A while back, I documented what I called, with no small amount of hubris, “Jonno’s first Law” – namely that data will always be created at a greater rate than it can be processed. This principle, I believe, is fundamental to why we will fail to see the ultimate vision of artificial intelligence (which I first studied at university 30 years ago) become reality, perhaps for some decades.
So, what is driving the ‘law’? Most simply that Moore’s Law, which states that the number of transistors on a chip will double periodically, is not the only principle at play. Other principles are economic, contextual and consequences of the way we choose to create data. While I haven’t done the maths, here are some of the reasons why Jonno’s first law will continue to apply:
- Data creation requires less processing than data interpretation. Data is easy to generate from even the least smart of sensors. It is also easy to duplicate with minimal processing and/or power, as illustrated by passive RFID tags and ‘smart’ paving slabs.
Corollary: A small modification in a complex data set can difficult to represent as the differences from the original data set, meaning it is more likely to result in two complex data sets.
- There is always more data to be captured. Current business approaches are based on gaining an advantage based on accumulating more data. Equally, human desire to progress implies higher quality images and frame rates, larger screens, more detailed information from manufacturing systems and so on.
Corollary: The universe cannot be measured molecule by molecule – it is too vast, the data set too big to capture without a similarly vast set of measures. Heisenberg’s uncertainty principle comes into play both at the lowest level and in how captured data influences human behaviour.
- The number of data generators is increasing faster than processors. For example, digital cameras and indeed, mobile phones are being used in the main for content generation. 100 million servers exist in the world, compared to 10 billion phones.
Corollary: While processing continues to commoditise, data generation continues to fragment. Cloud computing manifests the former, and consumers, the latter.

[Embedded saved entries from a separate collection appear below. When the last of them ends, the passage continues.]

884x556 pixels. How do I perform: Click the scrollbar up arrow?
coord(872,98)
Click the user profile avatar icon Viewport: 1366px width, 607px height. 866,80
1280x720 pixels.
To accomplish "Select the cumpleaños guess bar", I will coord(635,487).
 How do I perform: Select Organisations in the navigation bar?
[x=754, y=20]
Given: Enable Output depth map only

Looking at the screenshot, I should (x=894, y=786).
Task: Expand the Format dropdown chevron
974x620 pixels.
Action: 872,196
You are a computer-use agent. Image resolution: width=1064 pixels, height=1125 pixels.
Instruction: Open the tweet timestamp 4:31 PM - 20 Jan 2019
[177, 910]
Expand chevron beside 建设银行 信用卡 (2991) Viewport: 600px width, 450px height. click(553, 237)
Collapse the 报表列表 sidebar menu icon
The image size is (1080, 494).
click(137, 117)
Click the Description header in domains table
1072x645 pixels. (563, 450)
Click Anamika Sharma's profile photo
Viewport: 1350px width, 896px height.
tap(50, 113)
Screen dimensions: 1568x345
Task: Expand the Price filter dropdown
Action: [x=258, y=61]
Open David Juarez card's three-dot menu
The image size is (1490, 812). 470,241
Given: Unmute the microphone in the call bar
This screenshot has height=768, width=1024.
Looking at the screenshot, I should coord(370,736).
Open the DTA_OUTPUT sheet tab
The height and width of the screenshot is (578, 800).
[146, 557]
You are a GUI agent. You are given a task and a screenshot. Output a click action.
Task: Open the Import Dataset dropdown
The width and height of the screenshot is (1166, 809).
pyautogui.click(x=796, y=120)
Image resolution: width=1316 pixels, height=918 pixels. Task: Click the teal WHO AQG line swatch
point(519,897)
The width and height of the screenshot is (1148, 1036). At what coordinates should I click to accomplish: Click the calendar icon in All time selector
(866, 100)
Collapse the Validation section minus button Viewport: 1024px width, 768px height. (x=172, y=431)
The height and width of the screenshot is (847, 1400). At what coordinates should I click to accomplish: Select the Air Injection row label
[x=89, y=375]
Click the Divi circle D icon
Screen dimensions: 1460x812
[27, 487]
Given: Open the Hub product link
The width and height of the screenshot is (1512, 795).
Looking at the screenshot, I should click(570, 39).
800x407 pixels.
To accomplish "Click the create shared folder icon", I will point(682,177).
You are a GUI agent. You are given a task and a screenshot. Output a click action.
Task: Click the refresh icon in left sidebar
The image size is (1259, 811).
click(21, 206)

- Current models charge less (or zero) for data generation, more for processing. Consumer-oriented data generation is paid for by advertising, which covers its costs but leaves little for large-scale processing of the information.
Corollary: Consumer-based data generation is fragmented due to competitive interests, as multiple organisations (Facebook, Amazon) are growing their businesses primarily through data accumulation and secondarily interpretation.
- Many algorithms are only recently becoming feasible. Much of the mathematics around current AI, machine learning and so on is well established, but processing was too expensive to handle it until recently. The potential of such algorithms is still being worked through, therefore.
Corollary: The algorithms we use are based on human understanding, not computer understanding. This means that our ability to process information is bottlenecked not only by processing power, but also by our ability to create suitable algorithms – which themselves depend on the outputs of such processing.
We still lack an understanding of how to automate the interpretation of data in an intelligent way, and will do so for the foreseeable future. As notes Mark Zuckerberg,“In a way, AI is both closer and farther off than we imagine… we’re still figuring out what real intelligence is.” A final hypothesis is that such a leap will be required before processing capability can actually ‘leapfrog’ data growth and bypass the realities of data growth versus processing.